The average size of heat waves could increase by 50 per cent by mid-century, in a middle greenhouse gas emissions scenario, according to a study. The study, published in the journal Environmental Research Letters, found that under high greenhouse gas concentrations, the average size could increase by 80 per cent and the more extreme heat waves could more than double in size.
While the climate continues to warm, scientists expect the frequency and intensity of heat waves to increase. However, a commonly overlooked aspect is the spatial size of heat waves, despite its important implications.
"As the physical size of these affected regions increases, more people will be exposed to heat stress," said Brad Lyon, Associate Research Professor at the University of Maine in the US.
"Larger heat waves would also increase electrical loads and peak energy demand on the grid as more people and businesses turn on air conditioning in response," Lyon said.
In addition to heat wave size and exposed population, the researchers found that related attributes like duration, magnitude, and cooling degree days -- a measure for energy use -- could increase substantially.

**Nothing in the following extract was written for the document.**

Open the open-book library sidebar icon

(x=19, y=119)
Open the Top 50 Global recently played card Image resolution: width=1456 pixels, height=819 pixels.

However, Lyon noted that these results were not particularly surprising. "An increase in attributes like magnitude and duration is consistent with expectations of a warming climate," said Lyon. "What is new in our study is the way we calculated them, which allowed us to consider size as a new heat wave dimension," he said.
Previous research has generally calculated heat wave statistics at the local level -- computing attributes like frequency for each location, or grid point, and then aggregating the results to see spatial patterns.
In this study, the researchers followed heat waves and quantified their attributes as connected regions that move around and change in size and strength over their lifetime. "It's sort of like watching what groups of people are doing as they move around together in a park, rather than just counting how many people from all those groups entered the park," said Lyon.
The researchers explained that the added stress from a continuous heat wave in a region is very different from scattered conditions that add up to an area of the same size.
"If you have a large contiguous heat wave over a highly populated area, it would be harder for that area to meet peak electric demand than it would be for several areas with smaller heat waves that, when combined, are the same size," said Tony Barnston, Chief Forecaster at Columbia University's International Research Institute for Climate and Society.
By looking at heat waves from this perspective, the researchers were able to assess how a heat wave's size, in addition to factors like its intensity and frequency, can impact communities. They note that their new approach could help utilities stress test their energy system's capacity to meet demand requirements during spatially extensive heat waves.